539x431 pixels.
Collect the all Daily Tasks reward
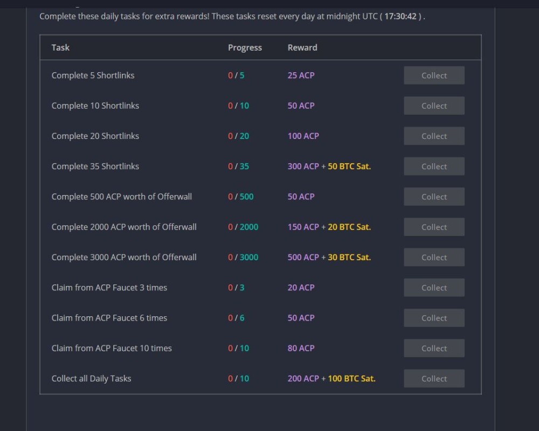434,378
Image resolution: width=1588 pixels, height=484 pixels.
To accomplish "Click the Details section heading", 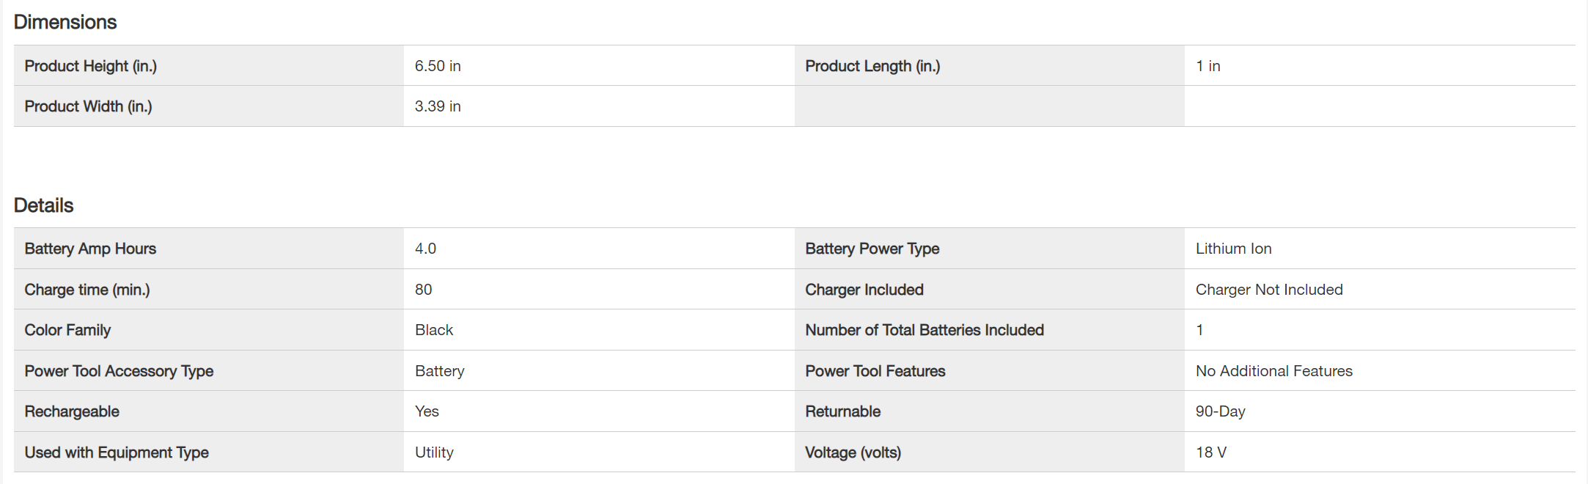I will pyautogui.click(x=44, y=205).
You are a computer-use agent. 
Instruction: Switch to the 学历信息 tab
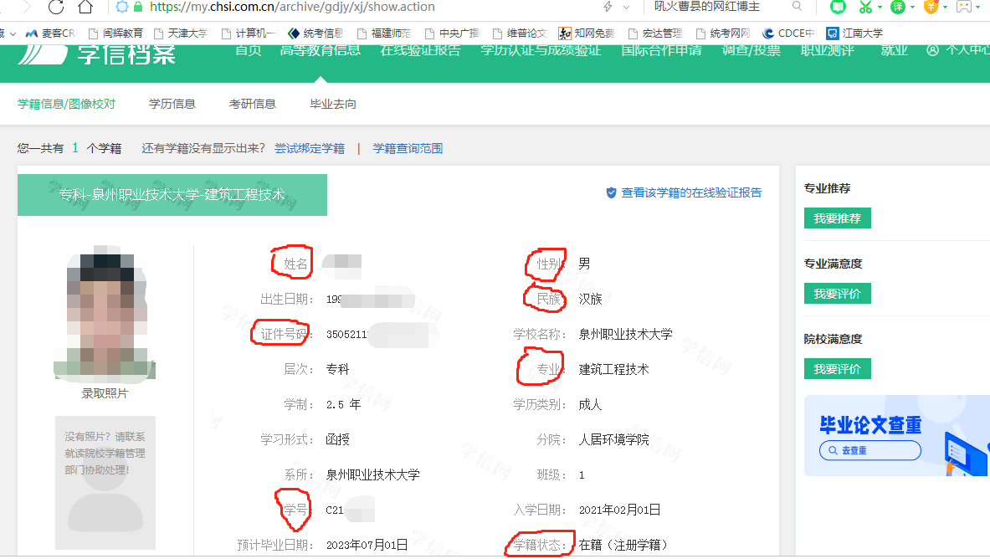(x=172, y=104)
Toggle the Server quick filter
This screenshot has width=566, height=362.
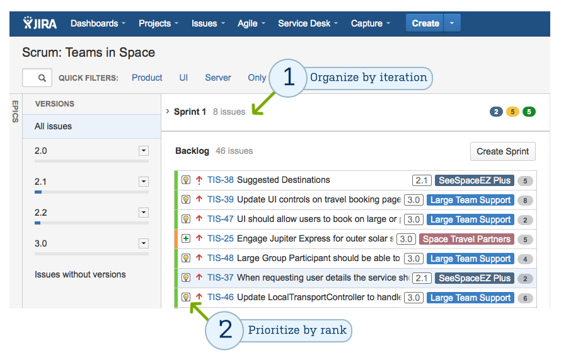tap(217, 78)
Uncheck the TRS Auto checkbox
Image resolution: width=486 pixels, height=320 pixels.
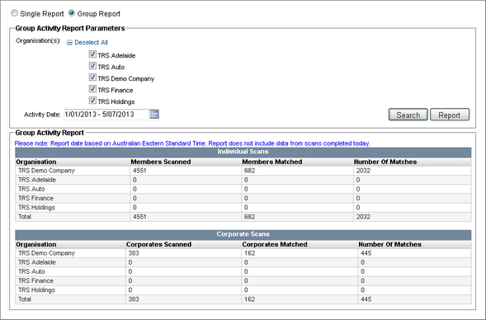92,66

WORK TO BE COMPLETED
Go to the line containing "This screenshot has width=566, height=362.", then write out word for word every line from there to the end of the listing. Keep both end lines and drop the pictures.

EXERCISE SOLUTION
This screenshot has width=566, height=362.
tap(217, 78)
Uncheck the TRS Auto checkbox
Image resolution: width=486 pixels, height=320 pixels.
92,66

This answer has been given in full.